Parent Time

Prevent Stretch Marks During Pregnancy: Causes and Home Remedies

Weight gain or rapid growth causes stretch marks as the skin expands to accommodate more fluids, widening hips, or the bulge caused by a baby. Some women get stretch marks on their breasts at puberty, when the Breast Fairy arrives with an overnight B-cup: the skin doesn’t have time to grow before the increase in tissue, and the collagen fibers in the skin break, causing what we know as stretch marks. Most women get stretch marks on their abdomens during pregnancy, and many also get them on their breasts. Stretch marks are a normal part of pregnancy—but that doesn’t mean we have to like them!

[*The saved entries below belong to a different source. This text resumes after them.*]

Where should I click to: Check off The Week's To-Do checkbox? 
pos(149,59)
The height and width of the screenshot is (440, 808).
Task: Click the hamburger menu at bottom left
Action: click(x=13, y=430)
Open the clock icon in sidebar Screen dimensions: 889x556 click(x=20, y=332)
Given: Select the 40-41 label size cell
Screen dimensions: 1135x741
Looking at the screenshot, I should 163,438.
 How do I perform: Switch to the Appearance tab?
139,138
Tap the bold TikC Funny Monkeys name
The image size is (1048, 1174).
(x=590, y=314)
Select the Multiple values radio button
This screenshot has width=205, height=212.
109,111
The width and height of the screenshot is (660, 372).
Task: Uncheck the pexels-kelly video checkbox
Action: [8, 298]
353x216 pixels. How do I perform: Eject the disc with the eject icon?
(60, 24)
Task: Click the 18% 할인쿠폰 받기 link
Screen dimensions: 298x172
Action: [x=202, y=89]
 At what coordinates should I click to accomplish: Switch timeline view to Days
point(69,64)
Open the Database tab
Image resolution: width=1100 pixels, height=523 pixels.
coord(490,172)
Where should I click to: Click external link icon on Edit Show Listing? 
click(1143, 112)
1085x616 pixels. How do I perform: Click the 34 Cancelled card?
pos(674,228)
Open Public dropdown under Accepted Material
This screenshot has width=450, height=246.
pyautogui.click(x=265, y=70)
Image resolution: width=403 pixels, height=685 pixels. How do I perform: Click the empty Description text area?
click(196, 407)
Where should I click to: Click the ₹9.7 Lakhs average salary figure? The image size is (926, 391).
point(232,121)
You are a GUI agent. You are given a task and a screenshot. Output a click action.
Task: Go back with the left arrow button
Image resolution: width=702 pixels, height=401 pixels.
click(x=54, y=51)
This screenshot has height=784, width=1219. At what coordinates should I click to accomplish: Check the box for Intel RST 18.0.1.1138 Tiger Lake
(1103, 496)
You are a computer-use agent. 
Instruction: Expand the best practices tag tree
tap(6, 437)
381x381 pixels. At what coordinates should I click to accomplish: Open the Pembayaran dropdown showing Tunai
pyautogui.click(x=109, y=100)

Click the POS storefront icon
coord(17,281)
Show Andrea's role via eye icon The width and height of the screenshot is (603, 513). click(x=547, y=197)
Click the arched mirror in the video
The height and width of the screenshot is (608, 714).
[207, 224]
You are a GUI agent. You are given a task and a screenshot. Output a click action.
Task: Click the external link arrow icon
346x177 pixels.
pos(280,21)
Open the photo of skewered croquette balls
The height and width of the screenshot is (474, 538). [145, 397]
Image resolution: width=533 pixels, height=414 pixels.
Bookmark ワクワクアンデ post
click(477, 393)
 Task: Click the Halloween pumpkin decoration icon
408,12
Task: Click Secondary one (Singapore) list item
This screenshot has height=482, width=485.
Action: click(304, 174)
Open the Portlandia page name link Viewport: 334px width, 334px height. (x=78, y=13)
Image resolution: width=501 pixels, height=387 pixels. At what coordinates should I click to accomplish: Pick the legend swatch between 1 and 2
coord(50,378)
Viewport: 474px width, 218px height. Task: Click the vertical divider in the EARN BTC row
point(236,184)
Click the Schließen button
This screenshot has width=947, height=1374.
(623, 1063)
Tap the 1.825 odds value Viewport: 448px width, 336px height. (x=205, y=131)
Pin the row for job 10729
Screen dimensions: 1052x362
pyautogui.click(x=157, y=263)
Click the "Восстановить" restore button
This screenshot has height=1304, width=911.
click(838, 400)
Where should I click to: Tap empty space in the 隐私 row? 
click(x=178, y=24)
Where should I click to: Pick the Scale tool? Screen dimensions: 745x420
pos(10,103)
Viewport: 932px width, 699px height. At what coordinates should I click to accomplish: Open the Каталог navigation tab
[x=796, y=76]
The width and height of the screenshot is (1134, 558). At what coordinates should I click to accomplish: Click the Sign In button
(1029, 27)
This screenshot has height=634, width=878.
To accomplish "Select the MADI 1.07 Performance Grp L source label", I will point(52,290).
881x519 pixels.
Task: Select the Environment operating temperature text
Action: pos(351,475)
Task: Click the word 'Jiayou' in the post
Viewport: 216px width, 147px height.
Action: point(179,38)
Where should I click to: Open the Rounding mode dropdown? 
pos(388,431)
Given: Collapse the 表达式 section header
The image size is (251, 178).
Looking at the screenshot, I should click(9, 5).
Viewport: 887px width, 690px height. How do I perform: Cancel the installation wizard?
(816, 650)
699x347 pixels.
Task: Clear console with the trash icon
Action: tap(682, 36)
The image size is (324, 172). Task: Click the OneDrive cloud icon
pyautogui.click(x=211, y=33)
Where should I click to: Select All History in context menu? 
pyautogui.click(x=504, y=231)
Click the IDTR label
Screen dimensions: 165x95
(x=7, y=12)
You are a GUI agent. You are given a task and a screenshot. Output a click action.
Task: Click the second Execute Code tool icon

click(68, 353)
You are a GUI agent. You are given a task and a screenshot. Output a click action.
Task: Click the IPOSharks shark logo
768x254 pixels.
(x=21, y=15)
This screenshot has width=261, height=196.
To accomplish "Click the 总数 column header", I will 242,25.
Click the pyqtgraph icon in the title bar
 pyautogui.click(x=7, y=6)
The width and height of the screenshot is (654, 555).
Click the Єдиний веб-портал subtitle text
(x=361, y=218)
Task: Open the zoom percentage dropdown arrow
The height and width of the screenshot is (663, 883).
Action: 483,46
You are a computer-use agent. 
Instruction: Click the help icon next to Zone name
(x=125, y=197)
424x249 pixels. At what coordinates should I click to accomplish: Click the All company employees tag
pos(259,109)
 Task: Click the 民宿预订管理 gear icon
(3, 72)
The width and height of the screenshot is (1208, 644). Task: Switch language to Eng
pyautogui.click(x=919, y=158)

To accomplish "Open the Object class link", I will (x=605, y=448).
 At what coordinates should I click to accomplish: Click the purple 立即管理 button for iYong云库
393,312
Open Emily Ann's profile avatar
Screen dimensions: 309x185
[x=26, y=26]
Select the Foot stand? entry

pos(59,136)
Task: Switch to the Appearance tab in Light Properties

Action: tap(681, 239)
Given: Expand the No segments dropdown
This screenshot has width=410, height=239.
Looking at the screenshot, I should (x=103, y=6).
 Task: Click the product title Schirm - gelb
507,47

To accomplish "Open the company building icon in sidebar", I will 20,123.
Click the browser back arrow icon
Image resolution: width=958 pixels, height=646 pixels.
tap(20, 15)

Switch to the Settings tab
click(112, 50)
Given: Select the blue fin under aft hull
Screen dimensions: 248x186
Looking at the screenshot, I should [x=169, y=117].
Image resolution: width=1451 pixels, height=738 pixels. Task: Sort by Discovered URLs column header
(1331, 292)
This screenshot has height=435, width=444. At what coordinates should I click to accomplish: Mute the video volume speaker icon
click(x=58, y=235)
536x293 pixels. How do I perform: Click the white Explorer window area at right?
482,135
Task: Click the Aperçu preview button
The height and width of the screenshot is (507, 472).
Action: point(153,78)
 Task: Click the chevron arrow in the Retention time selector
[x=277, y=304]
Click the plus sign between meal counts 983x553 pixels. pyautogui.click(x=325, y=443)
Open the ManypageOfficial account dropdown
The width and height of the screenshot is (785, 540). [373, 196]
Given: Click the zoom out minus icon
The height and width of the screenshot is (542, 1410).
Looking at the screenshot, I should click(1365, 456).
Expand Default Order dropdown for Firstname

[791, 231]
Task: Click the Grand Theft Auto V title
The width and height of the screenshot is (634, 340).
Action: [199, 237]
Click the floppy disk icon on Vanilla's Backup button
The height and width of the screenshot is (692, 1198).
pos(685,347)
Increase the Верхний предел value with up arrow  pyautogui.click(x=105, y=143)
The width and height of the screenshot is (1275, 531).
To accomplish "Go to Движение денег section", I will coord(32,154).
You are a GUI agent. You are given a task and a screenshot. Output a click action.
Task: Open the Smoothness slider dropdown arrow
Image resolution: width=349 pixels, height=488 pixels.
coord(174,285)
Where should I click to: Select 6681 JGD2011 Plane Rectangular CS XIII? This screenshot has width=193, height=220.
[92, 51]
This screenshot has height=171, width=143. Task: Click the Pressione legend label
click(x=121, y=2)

Avoiding stretch marks is practically impossible, but some women have found ways to prevent them. The accepted wisdom is that keeping the skin hydrated also keeps it elastic. Hydration has everything to do with how much water you drink, so if you’re sick of pouring in 64 ounces a day, encourage yourself to new heights of liquidity by reminding yourself that you’re also hydrating your skin.

Home Remedies to Get Rid of Stretch Marks

Stretch marks probably have a lot to do with heredity, but you can also make an attempt at prevention by using creams or lotions rich in Vitamin E. Some experts are recommending alpha-hydroxy lotions, but it’s hard to understand why a chemical used to thin and peel skin would be useful for something happening inside the skin: it may be a fad. Vitamin E is the most tried-and-true remedy for most skin issues: take it internally and rub it into your skin, too. Don’t fall for cures or creams that say they “contain” Vitamin E, along with a dozen other trendy ingredients. You can buy pure Vitamin E capsules at any drugstore: if you get them as dietary supplements, you can break them open to use them externally, too. Olive oil is fairly high in Vitamin E; grapeseed oil isn’t.

Cocoa butter has been used for ages and some people swear by it. Rubbing the skin with any sort of emollient may help avoid or lessen the impact of stretch marks, or help them heal more evenly once you have them. It may be the massage itself that does the job, but natural massage oils of almond, coconut or sesame certainly won’t hurt.

Can Stretch Marks Go Away?

Let’s start with the bad news first: stretch marks, once created, don’t entirely go away. That said, let’s quickly follow up with some good news: stretch marks, which start out as red, angry-looking streaks, eventually fade all by themselves, usually into silvery, much less-visible streaks. Time itself will reduce the look of stretch marks; unless you’re a Playboy Bunny, you may find that the small, satiny scars on your abdomen don’t get in your way in the least.

Hide and Reduce Stretch Marks

There are a million stretch mark “cures”—herbs, creams and procedures—promising stretch mark removal, claiming to eliminate stretch marks. They don’t work. Don’t waste your money on hype: if there were an actual cure for stretch marks, we’d all know about it.

Once you’ve had your baby and lost your pregnancy weight, laser therapy can fade the redness or reduce the wrinkling of faded stretch marks. Even then, be careful about the medical professional you consult. Really good doctors will do a small test treatment for free, because not all skin responds to laser therapy the same way. Some people get fine results; others won’t. A smart doctor won’t waste patients’ time and money with an uncertain treatment.

If laser therapy doesn’t interest you and your stretch marks are only occasionally on display when the right bathing suit goes to the pool, find some waterproof makeup in just the right shade, and cover those little lines up. That’s right—hide them.